Center for Emerging Pathogens, Department of Medicine, Rutgers New Jersey Medical School, Newark, NJ 07103, USA.
Department of Pharmaceutical Sciences, University of New Mexico, Albuquerque, NM 87131, USA.
Dis Model Mech. 2021 Oct 1;14(10). doi: 10.1242/dmm.049018. Epub 2021 Oct 26.
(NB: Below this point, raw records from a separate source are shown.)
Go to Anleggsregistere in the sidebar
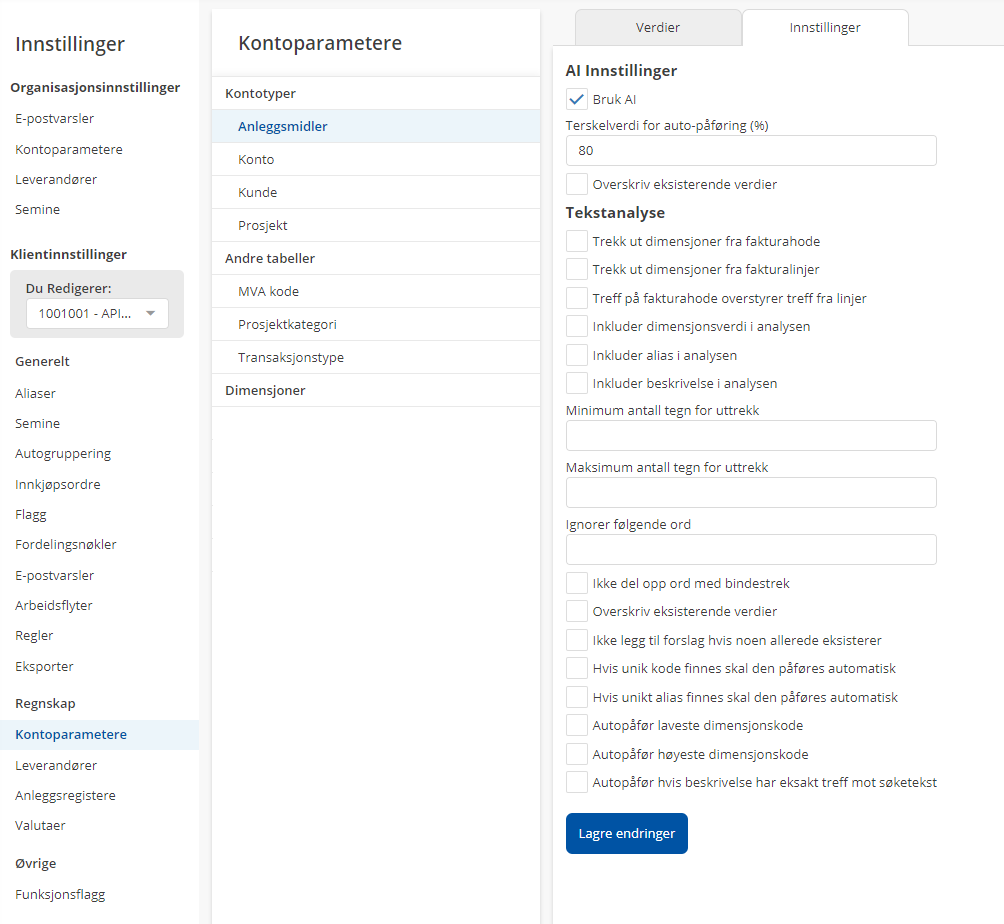The image size is (1004, 924). 65,796
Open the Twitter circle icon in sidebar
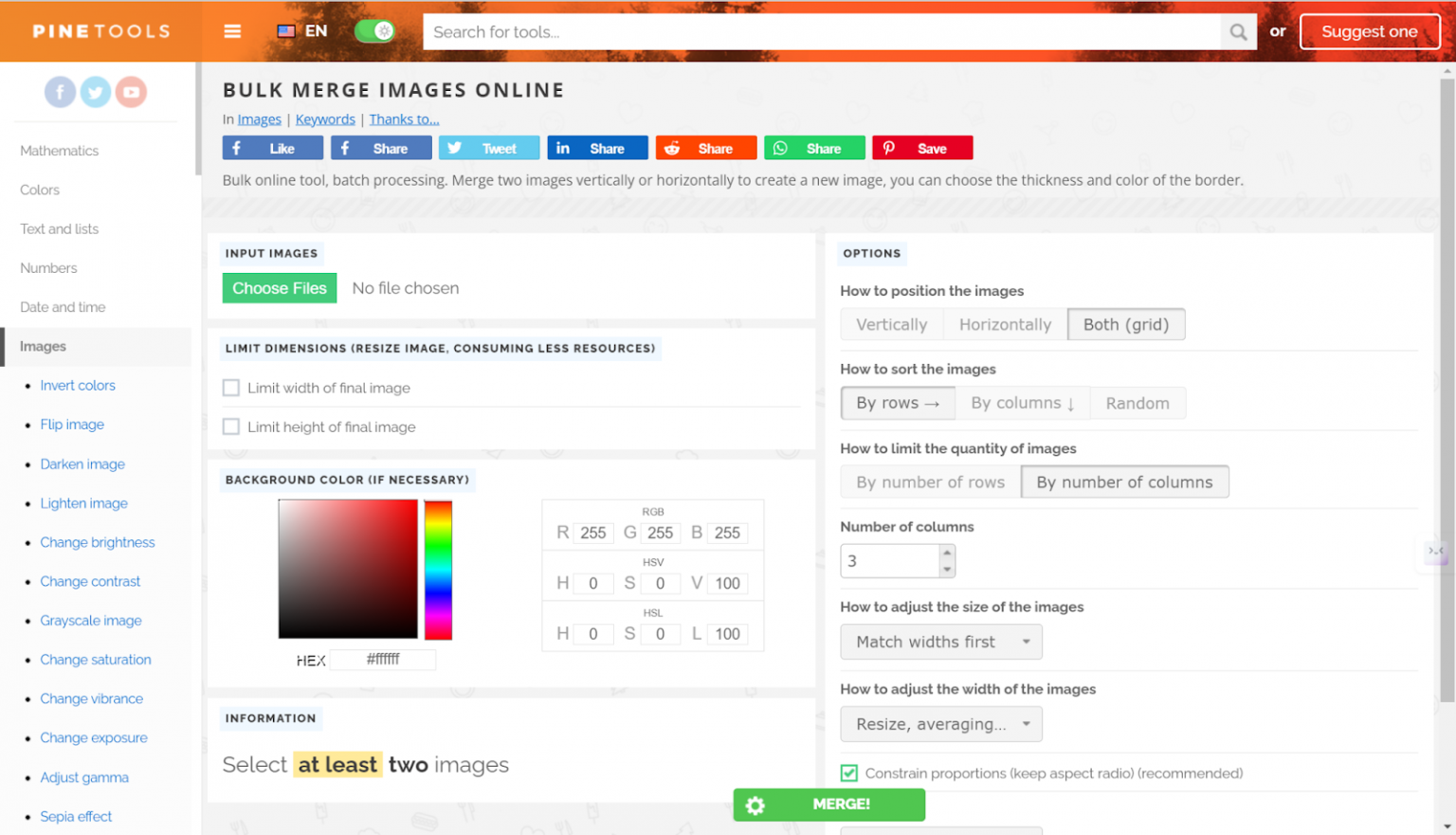This screenshot has width=1456, height=835. coord(95,92)
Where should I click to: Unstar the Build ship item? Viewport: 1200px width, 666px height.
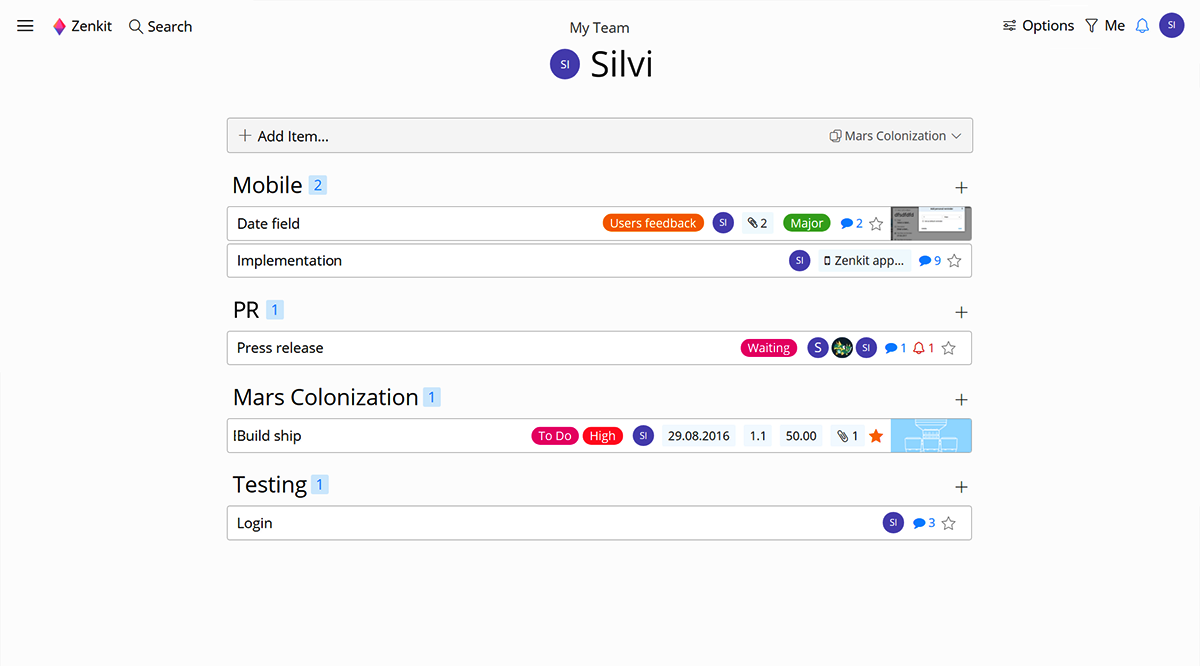click(876, 436)
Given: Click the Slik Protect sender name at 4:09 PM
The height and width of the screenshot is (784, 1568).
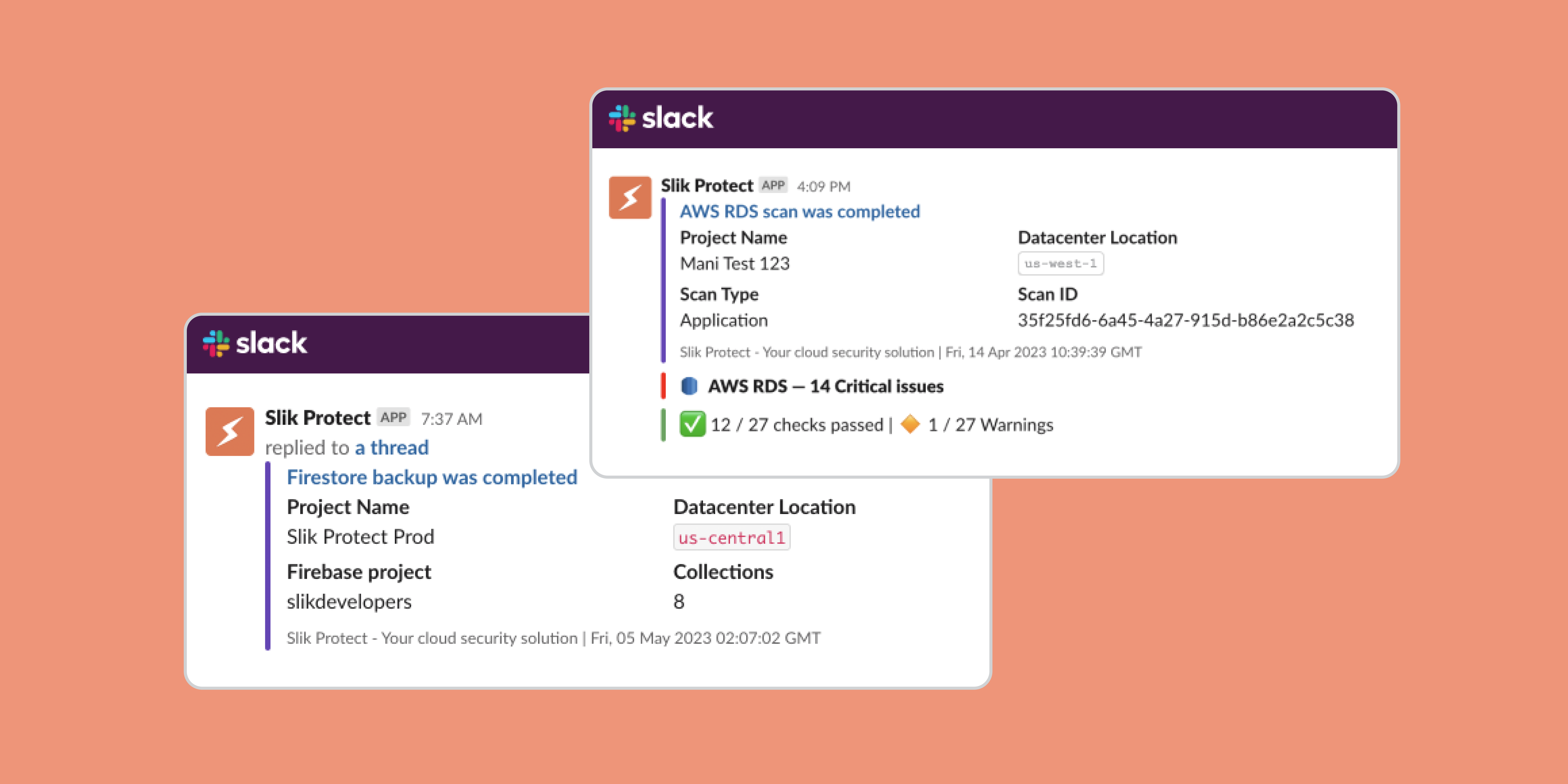Looking at the screenshot, I should (x=707, y=186).
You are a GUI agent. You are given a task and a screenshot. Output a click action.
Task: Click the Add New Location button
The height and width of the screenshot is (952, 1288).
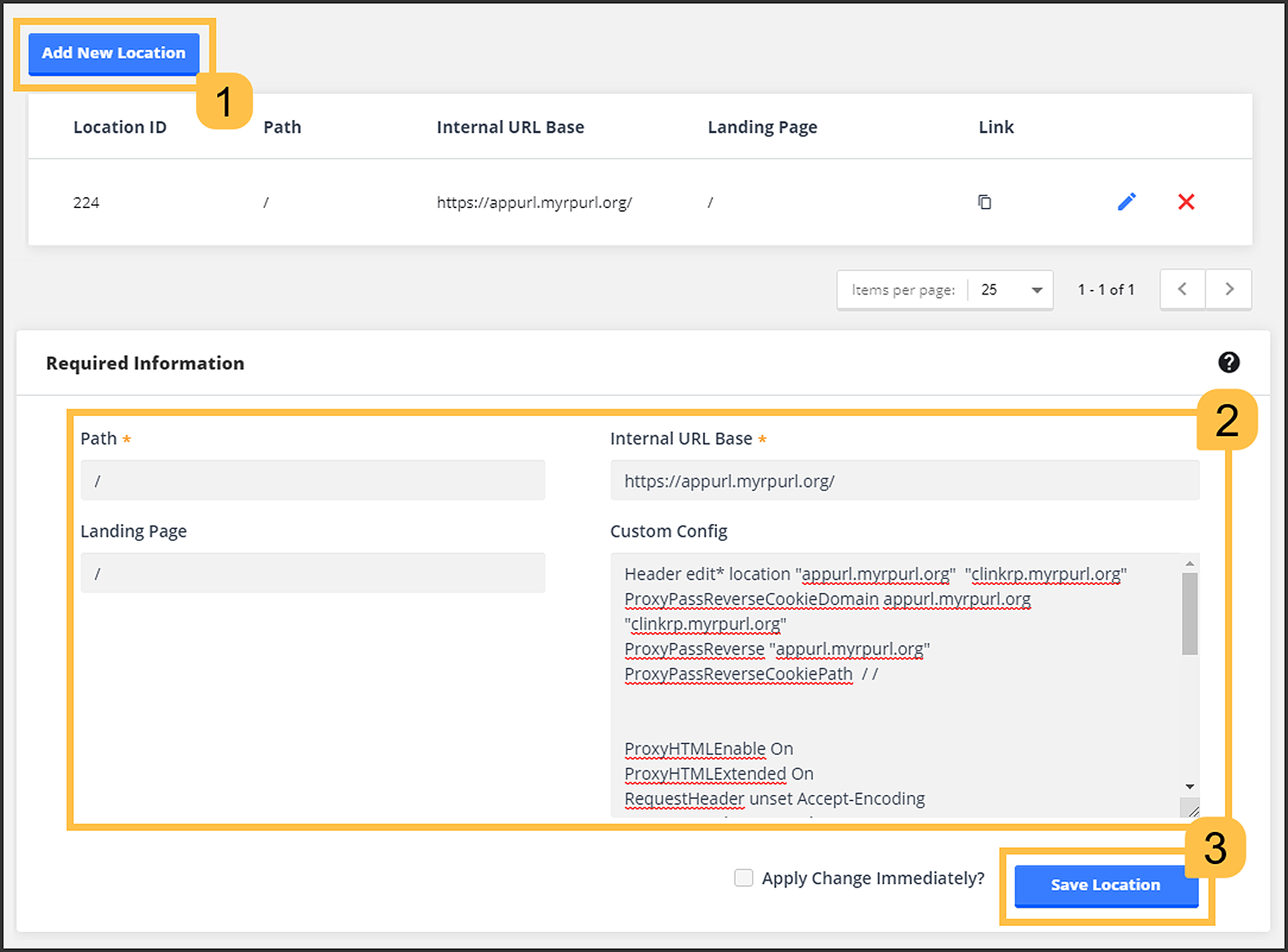113,53
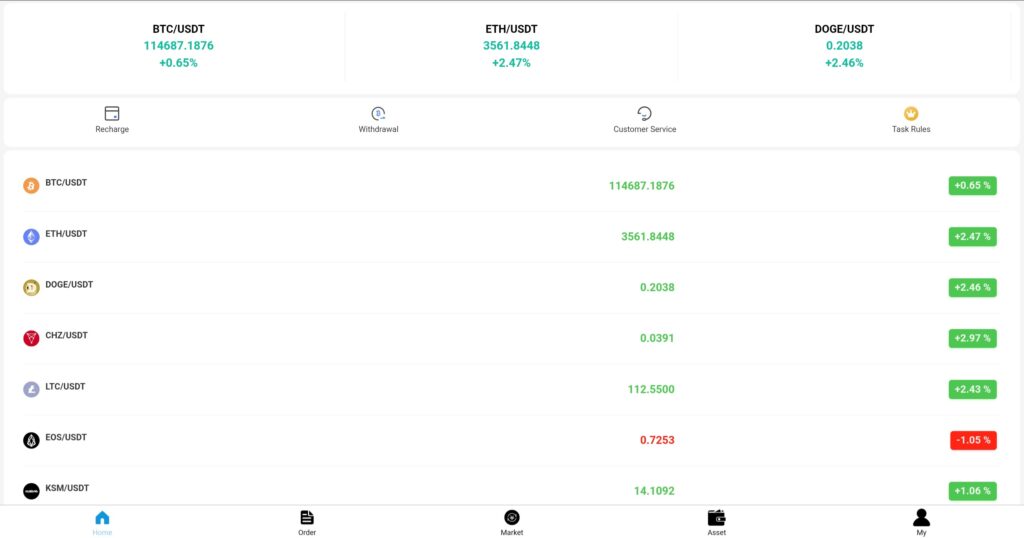The height and width of the screenshot is (538, 1024).
Task: Select the Ethereum coin icon
Action: 31,237

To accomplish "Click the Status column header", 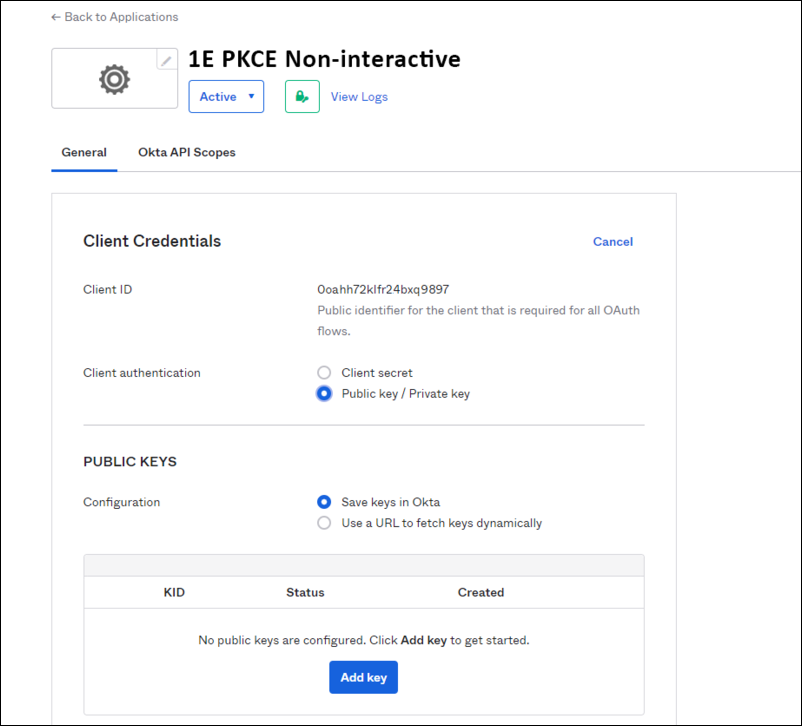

Tuberculosis (TB) treatment regimens are lengthy, causing non-adherence to treatment. Inadequate treatment can lead to relapse and the development of drug resistance TB. Furthermore, patients often exhibit residual lung damage even after cure, increasing the risk for relapse and development of other chronic respiratory illnesses. Host-directed therapeutics are emerging as an attractive means to augment the success of TB treatment. In this study, we used C3HeB/FeJ mice as an experimental model to investigate the potential role of rapamycin, a mammalian target of rapamycin inhibitor, as an adjunctive therapy candidate during the treatment of Mycobacterium tuberculosis infection with moxifloxacin. We report that administration of rapamycin with or without moxifloxacin reduced infection-induced lung inflammation, and the number and size of caseating necrotic granulomas. Results from this study strengthen the potential use of rapamycin and its analogs as adjunct TB therapy, and importantly underscore the utility of the C3HeB/FeJ mouse model as a preclinical tool for evaluating host-directed therapy candidates for the treatment of TB.
结核病(TB)治疗方案漫长,导致治疗不依从。治疗不足可导致复发和耐药性结核病的发展。此外,即使在治愈后,患者通常仍会出现肺部残留损伤,增加复发和其他慢性呼吸道疾病的风险。宿主导向治疗作为增强结核病治疗成功的一种有吸引力的手段正在出现。在这项研究中,我们使用 C3HeB/FeJ 小鼠作为实验模型,研究雷帕霉素(一种哺乳动物雷帕霉素靶蛋白抑制剂)在莫西沙星治疗结核分枝杆菌感染时作为辅助治疗候选药物的潜在作用。我们报告称,雷帕霉素联合或不联合莫西沙星可减轻感染引起的肺部炎症以及干酪样坏死性肉芽肿的数量和大小。这项研究的结果加强了雷帕霉素及其类似物作为辅助结核病治疗的潜力,并强调了 C3HeB/FeJ 小鼠模型作为评估宿主导向治疗候选药物治疗结核病的临床前工具的实用性。